Antipolo's 2nd district consists of the eastern barangays of Calawis, Cupang, Dalig, Inarawan, San Jose, San Juan, San Luis and San Roque since its establishment in 2003. According to official COMELEC data from the 2025 midterm elections, the district had 242,872 registered voters.

Romeo Acop and his wife Resurreccion have been the House representatives since 2010 until their deaths in 2025 and 2021, respectively.

== Candidates ==
The COMELEC expected five to six candidates. After filing, seven people filed as candidates:

1. Bong Acop (NUP), pediatrician and former councilor (2013–2022), son of Romeo and Resurrecion Acop
2. Baby Cafirma (independent), entrepreneur and animal welfare advocate
3. Dan Infante (independent), human resources consultant
4. Red Llaga (independent), entrepreneur and mayoral candidate (2025)
5. Nat Lobigas (independent), lawyer and Securities and Exchange Commission administrative judge (1997–2000)
6. Paui Tapales (independent), lawyer and incumbent councilor (since 2025)

Tapales finished eighth in the 2025 city council elections. Llaga was the defeated mayoral candidate in 2025, losing to Casimiro Ynares III. Llaga also lost in the 2022 city council elections.

===Withdrawals===
One of the seven candidates withdrew during campaigning:
1. LJ Sumulong (NPC), incumbent councilor (since 2022)

Questions to answer ::
A - Translate into Spanish this sentence from the Antipolo 2nd district text above: "The COMELEC expected five to six candidates."
B - Decide whether each statement agrees with the Antipolo 2nd district text above. Answer yes or no and quote the deciding words. (i) Official COMELEC data from the 2025 midterm elections put the district's registered voters at 242,872. (ii) Tapales finished first in the 2025 city council elections. (iii) Llaga won a seat in the 2022 city council elections.
C - Carry the Antipolo 2nd district text forward from its last line.

Supplied material ::
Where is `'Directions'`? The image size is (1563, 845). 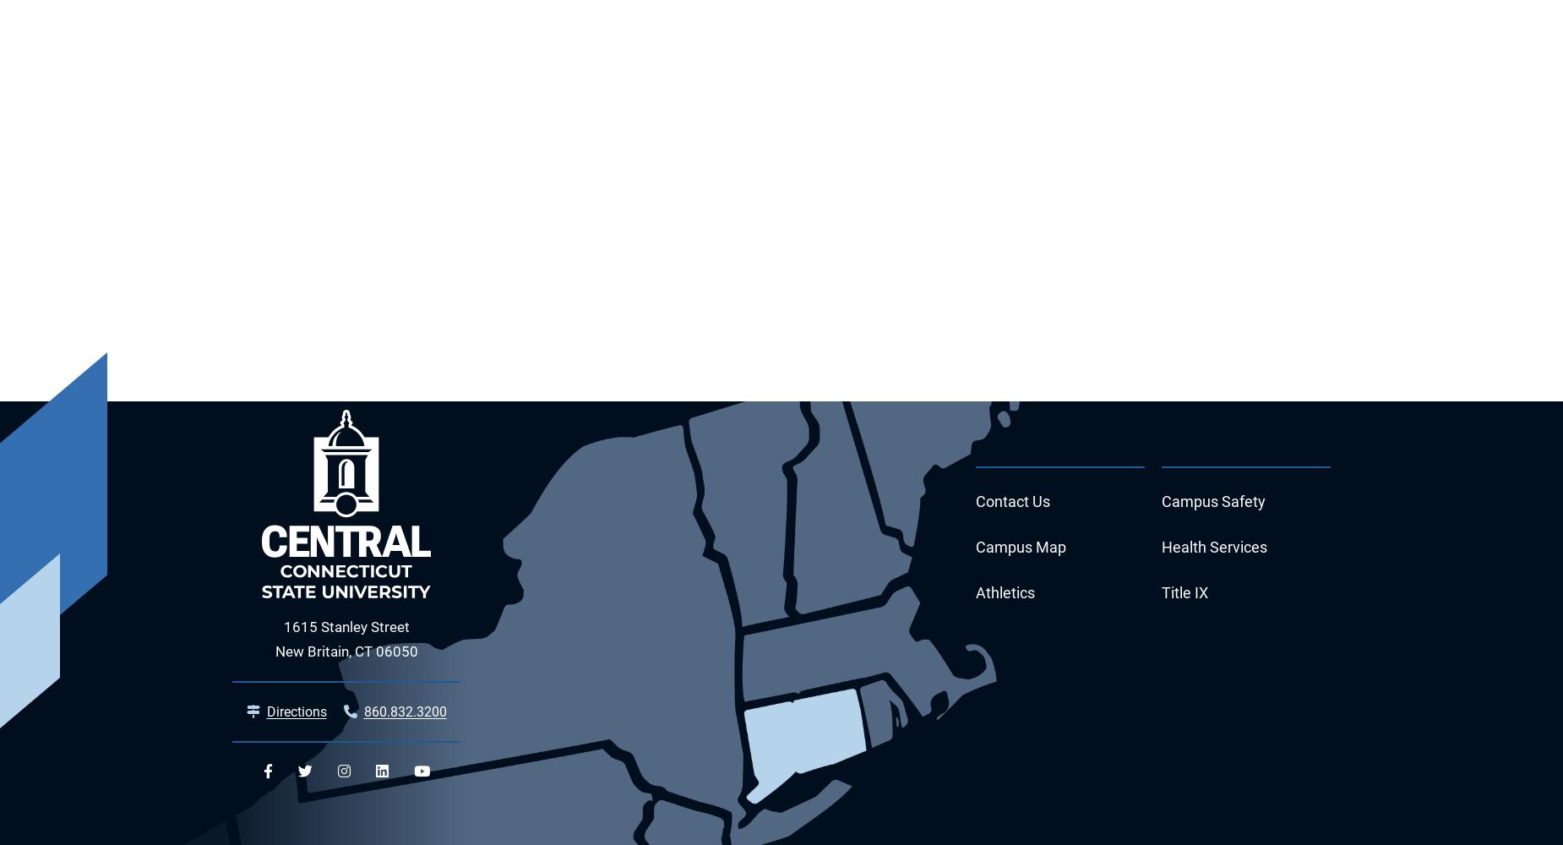 'Directions' is located at coordinates (265, 710).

Answers for the exercise ::
A - La COMELEC esperaba de cinco a seis candidatos.

B -
(i) Yes: "the district had 242,872 registered voters"
(ii) No: "Tapales finished eighth in the 2025 city council elections"
(iii) No: "Llaga also lost in the 2022 city council elections"

C -
  - On February 16, Sumulong announced that he is withdrawing from the race. He filed paperwork to make his withdrawal official on February 18. The COMELEC stated that the NPC may opt to nominate a substitute in lieu of Sumulong.
Sumulong was the topnotcher in the 2025 city council elections; he also lost to Romeo Acop in 2010 and 2013.

== Campaign ==
Campaigning was from February 12 to March 12, 2026. As the special election would have been counted manually, Garcia explained that the people who filed candidacies were considered candidates from the moment they filed paperwork, unlike in automated elections where they become candidates only on the start of the campaign period. This means provisions on premature campaigning apply.

Less than a week into the campaign, Sumulong announced, after meeting with Mayor Casimiro Ynares III and Bong Acop, that he is withdrawing from the race. Sumulong's statement stated that he is withdrawing "out of respect for the memory of the late Representative Romeo Acop." As this was not an automated election, Garcia said that since "voters write the names of the candidates themselves", Sumulong's withdrawal "has no effect on us whatsoever" in terms of their preparations.

On March 2, a resident represented by Mark Tolentino sued to disqualify Acop for allegedly buying votes. A social media post claiming Acop's disqualification was then refuted by the COMELEC, with them confirming that while they had received the complaint, they had not yet ruled on the matter. The commission also banned candidates from offering the government's social services to voters for nine days preceding the election.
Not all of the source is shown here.